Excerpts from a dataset
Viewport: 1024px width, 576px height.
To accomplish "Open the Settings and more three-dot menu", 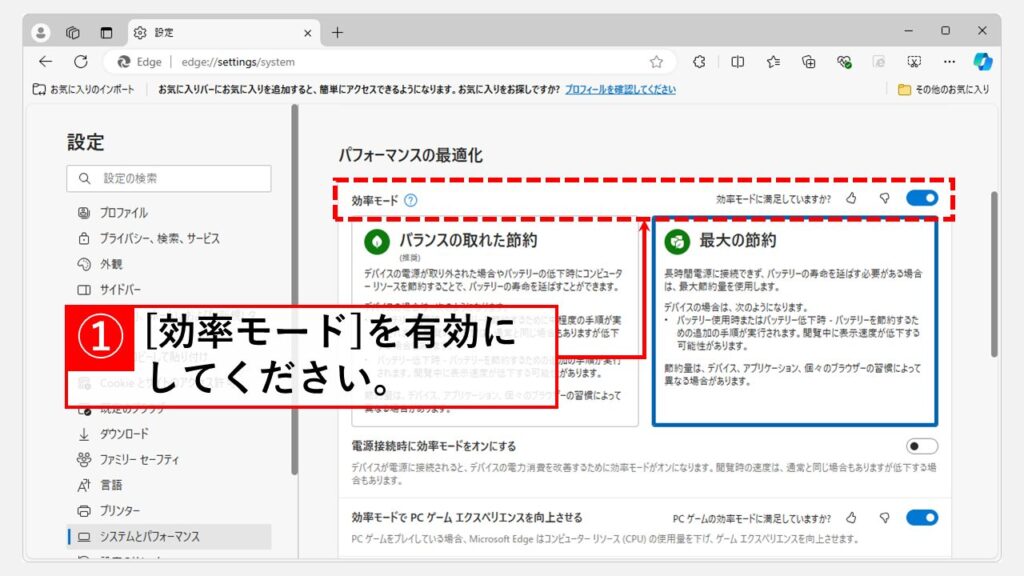I will [949, 61].
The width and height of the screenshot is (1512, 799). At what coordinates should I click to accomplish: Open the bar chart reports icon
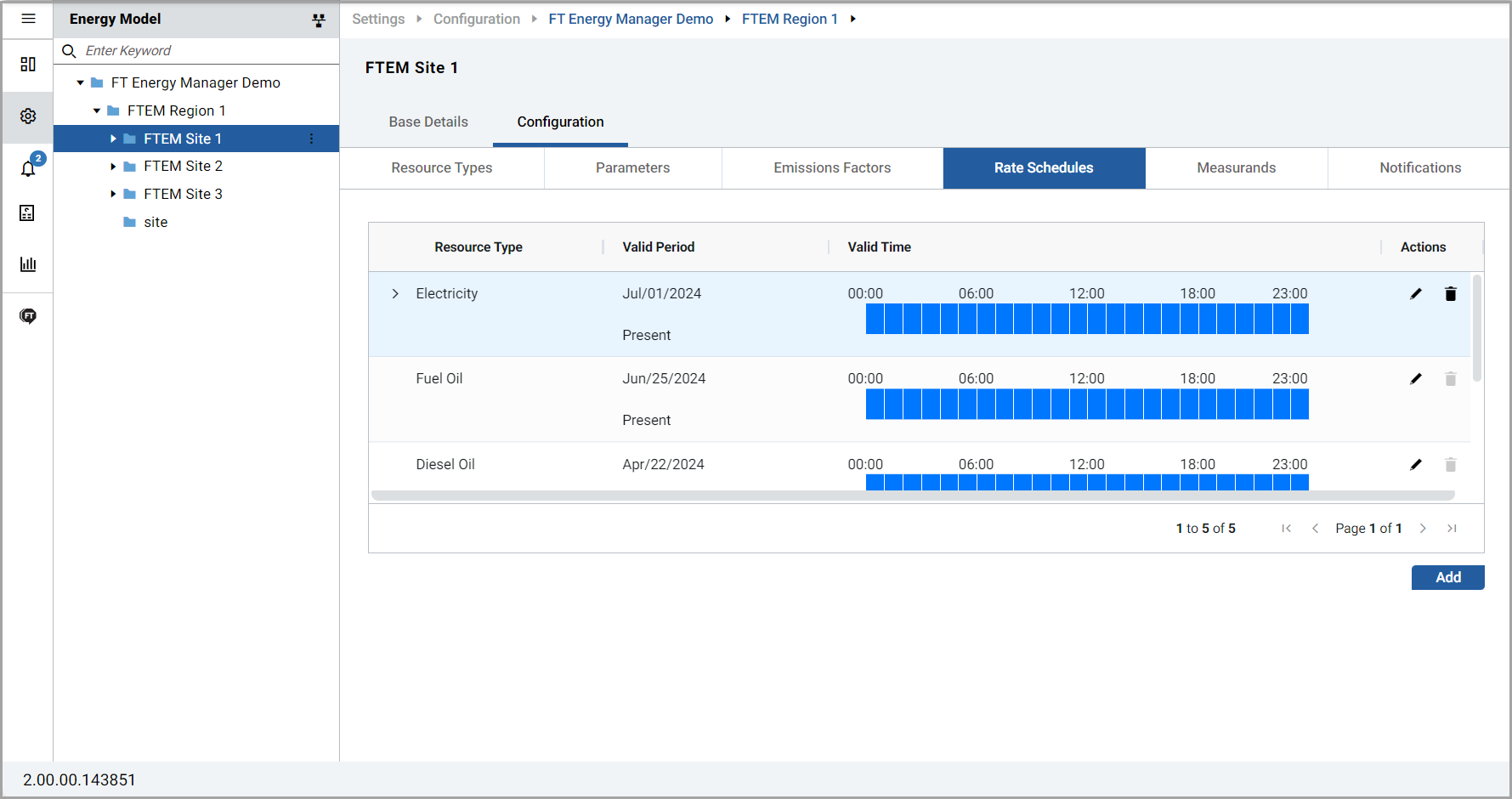[x=28, y=264]
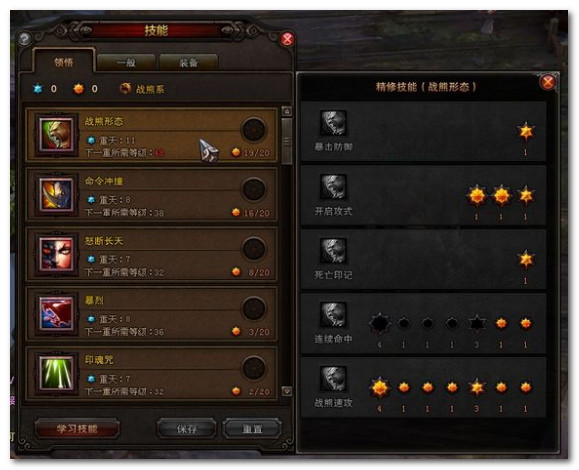Open the help question mark icon
The height and width of the screenshot is (470, 579).
tap(25, 39)
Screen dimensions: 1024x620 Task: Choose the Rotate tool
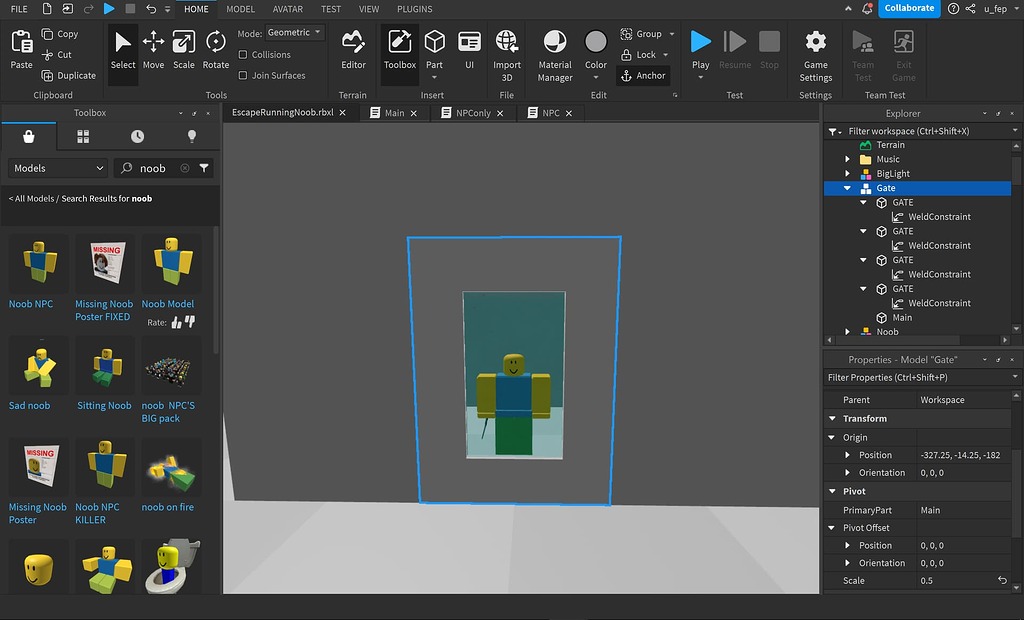(x=216, y=50)
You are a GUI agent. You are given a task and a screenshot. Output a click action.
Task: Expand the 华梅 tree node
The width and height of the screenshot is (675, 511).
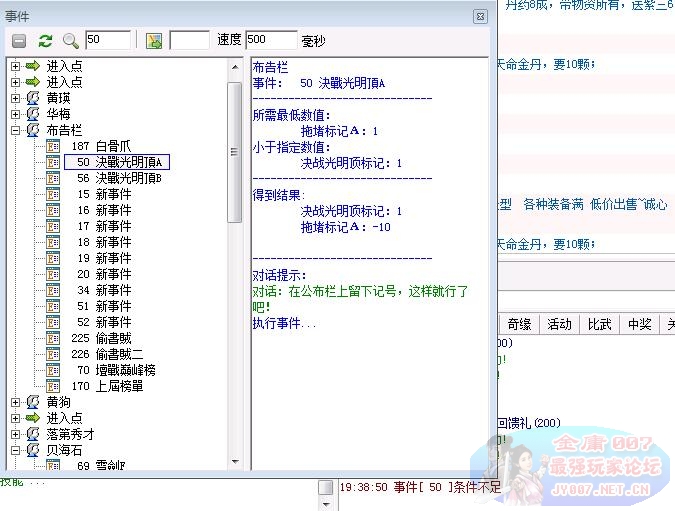[16, 114]
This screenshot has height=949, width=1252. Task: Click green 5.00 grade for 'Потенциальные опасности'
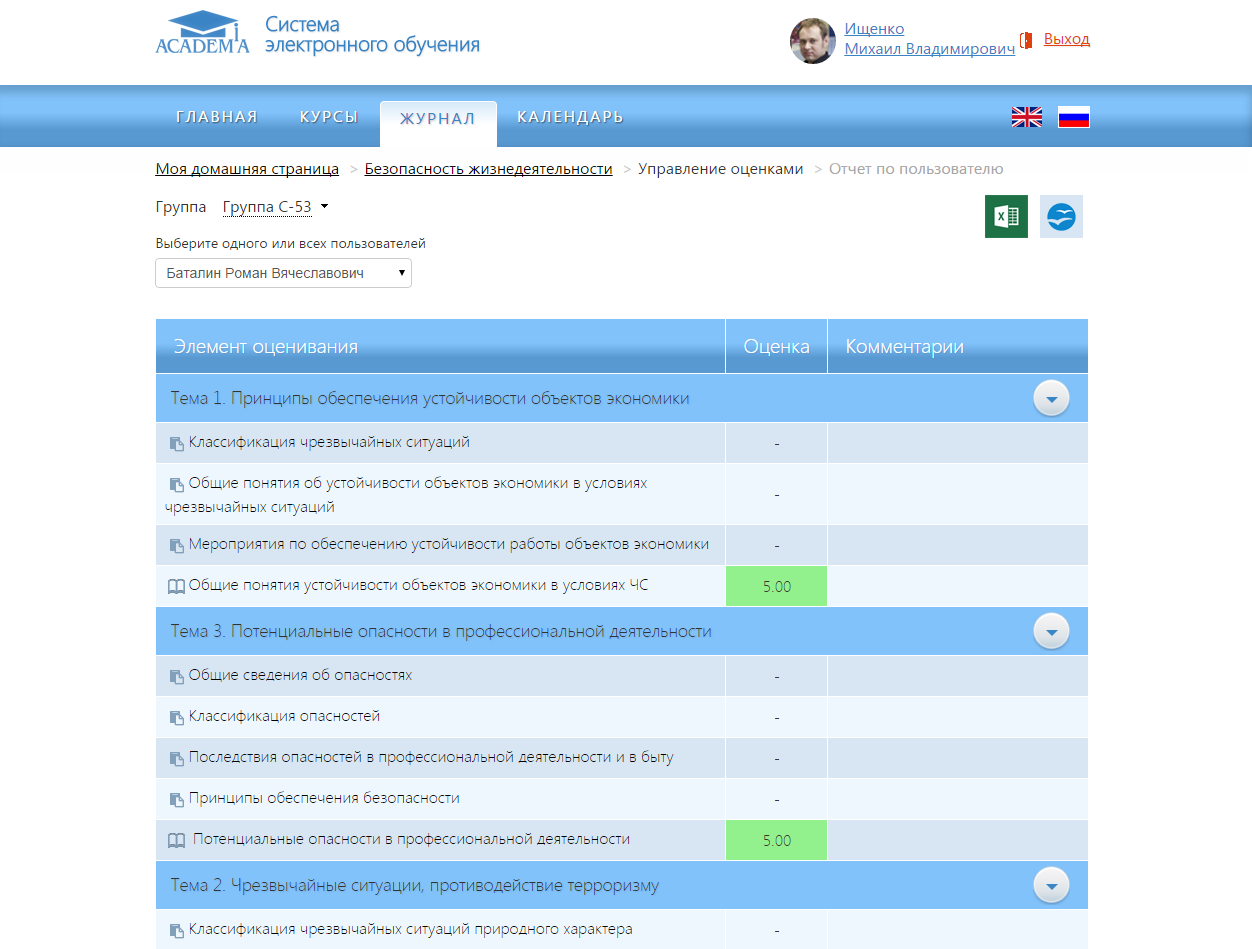pos(776,841)
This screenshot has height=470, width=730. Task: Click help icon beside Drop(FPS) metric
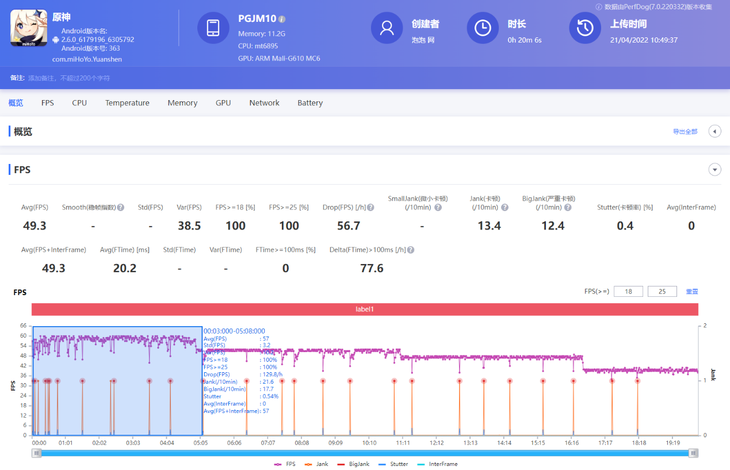pyautogui.click(x=370, y=208)
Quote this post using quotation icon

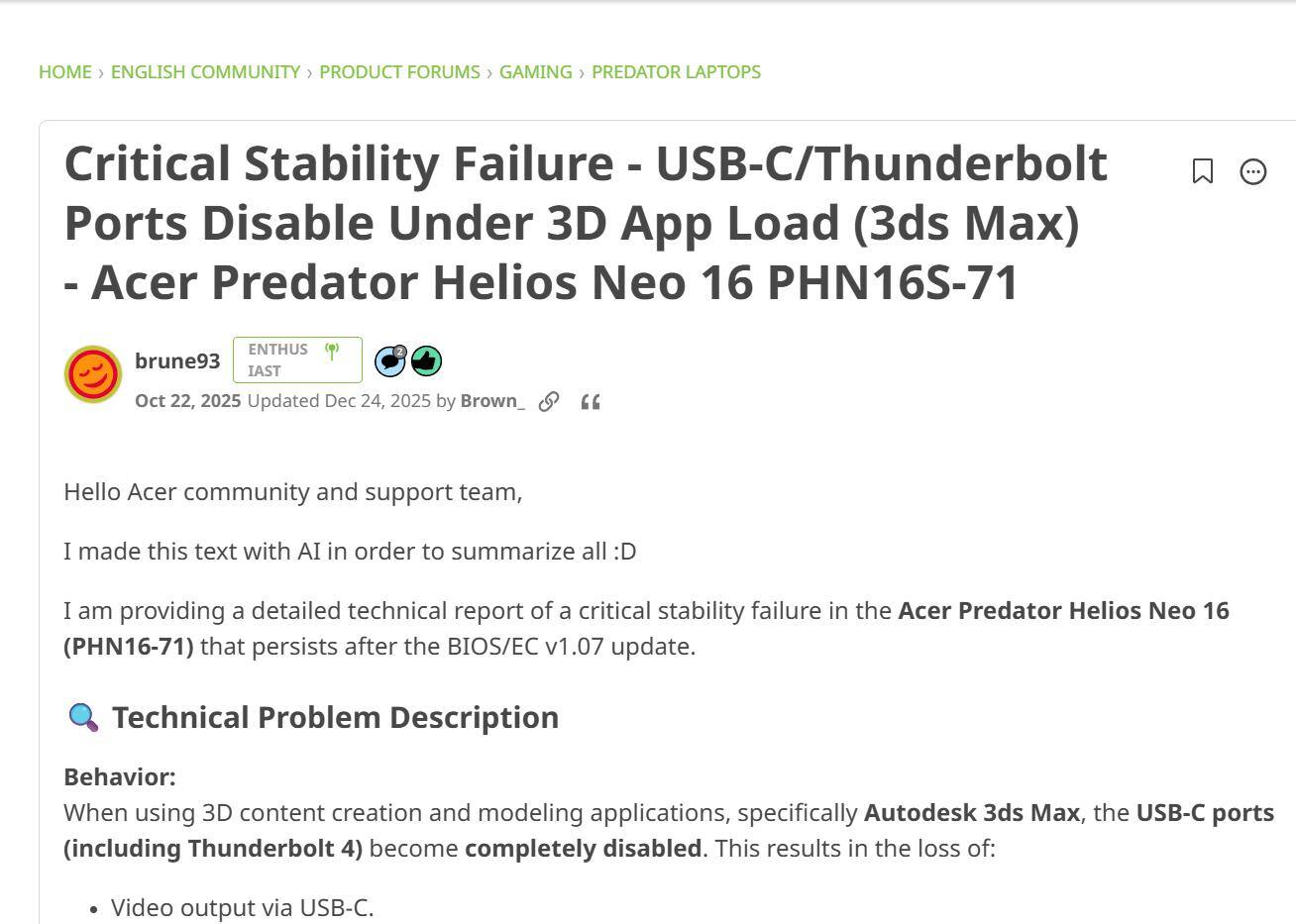(591, 401)
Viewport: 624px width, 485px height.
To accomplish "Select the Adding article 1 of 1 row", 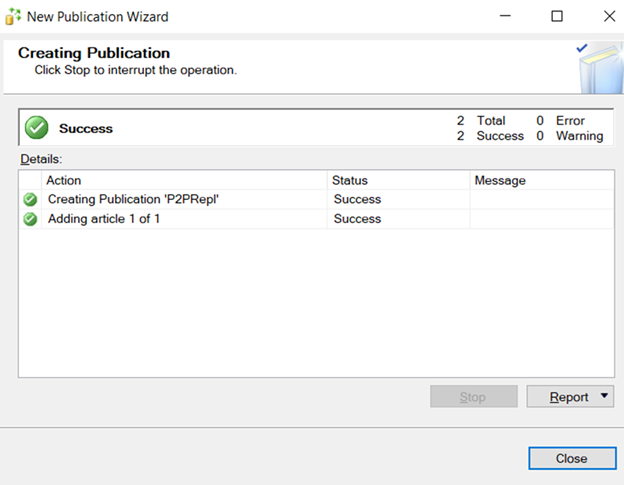I will point(104,219).

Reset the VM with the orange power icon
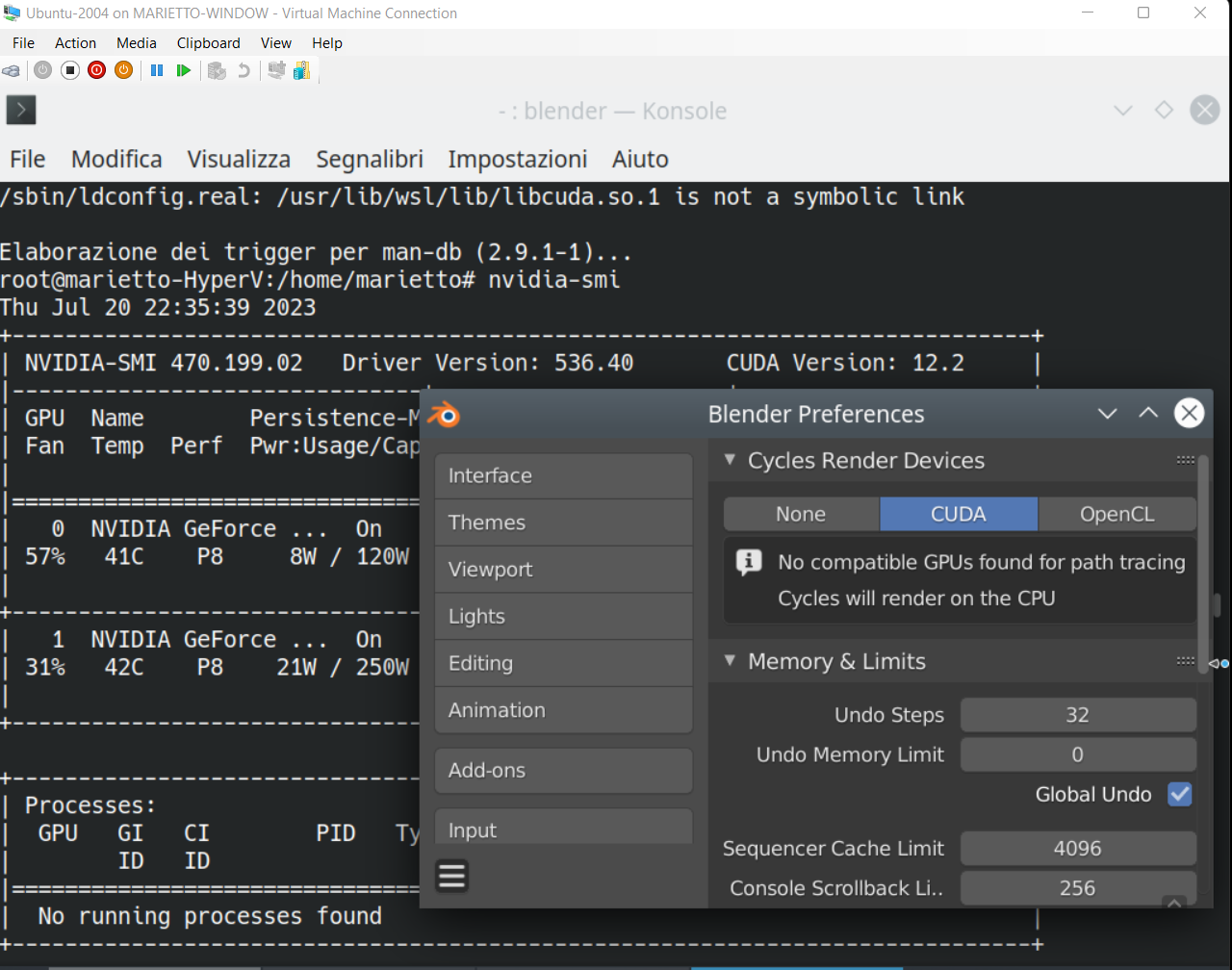point(123,70)
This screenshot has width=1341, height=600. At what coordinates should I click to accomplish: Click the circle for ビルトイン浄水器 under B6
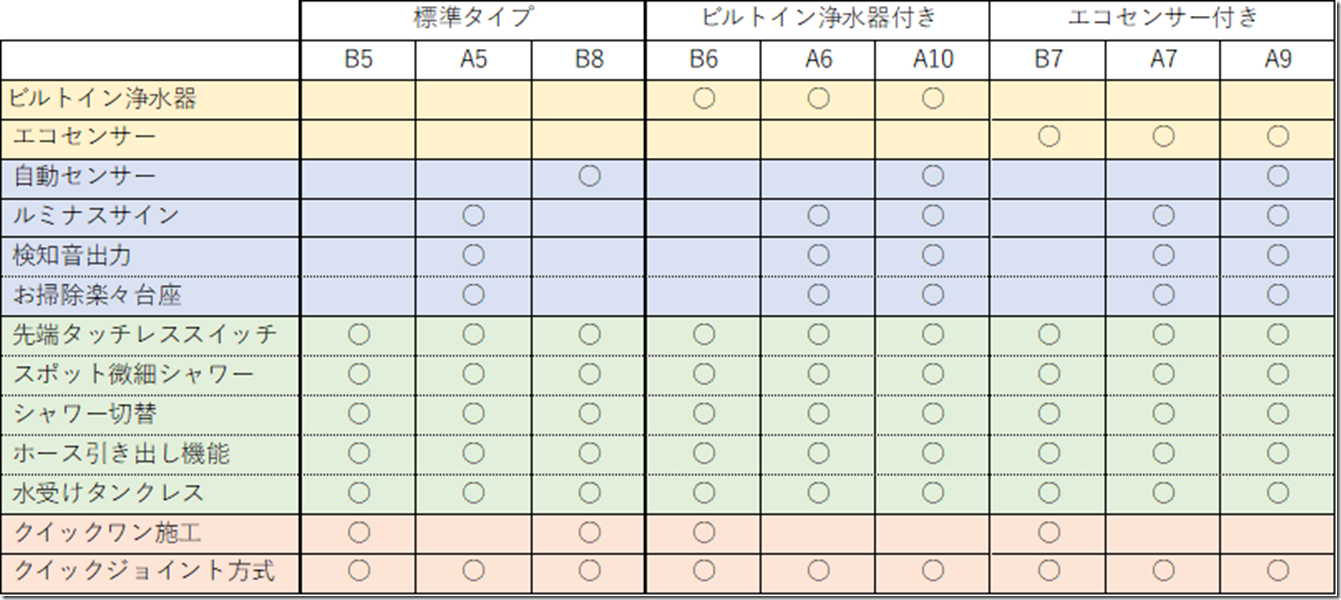704,98
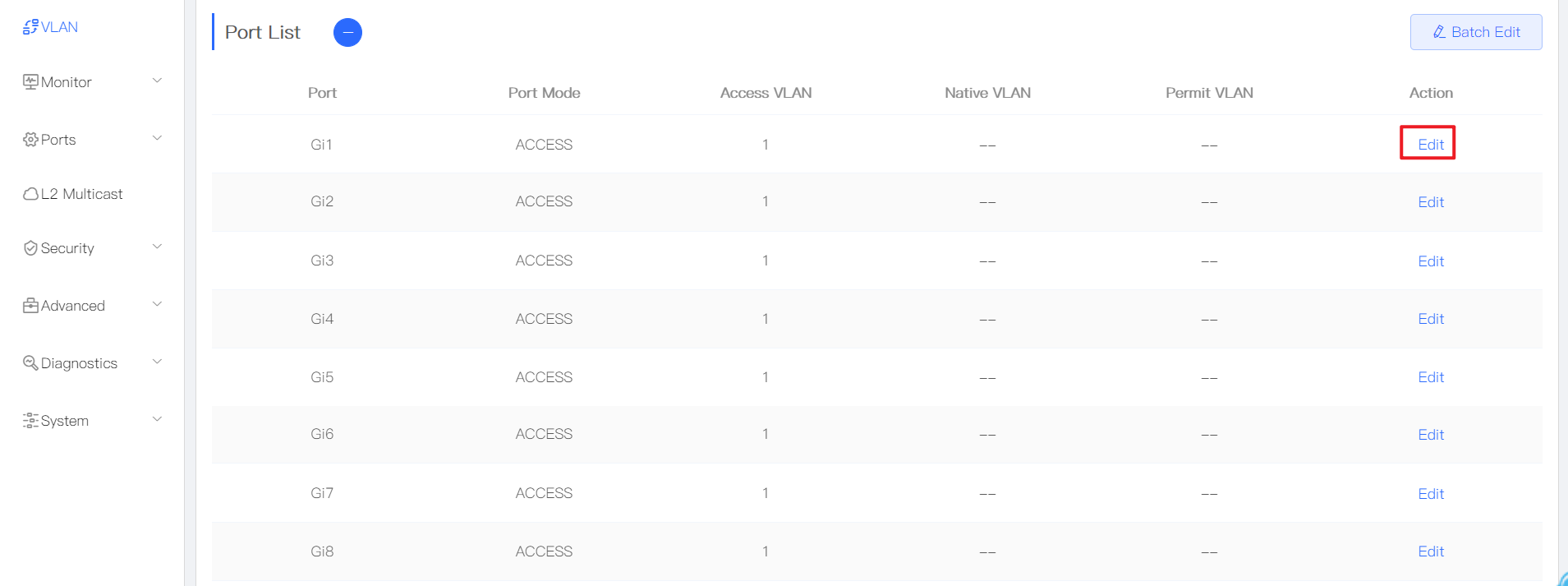Click the Security shield icon

pos(30,248)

DESCRIPTION OF THE TASK -
Every line above in the stretch from the one with "This screenshot has height=470, width=730." through the one with "Viewport: 624px width, 485px height." is to be transcribed exactly, ends included. No picture is copied.

SOLUTION -
This screenshot has height=470, width=730. Task: Click help icon beside Drop(FPS) metric
pyautogui.click(x=370, y=208)
Quote this post using quotation icon

(591, 401)
Viewport: 624px width, 485px height.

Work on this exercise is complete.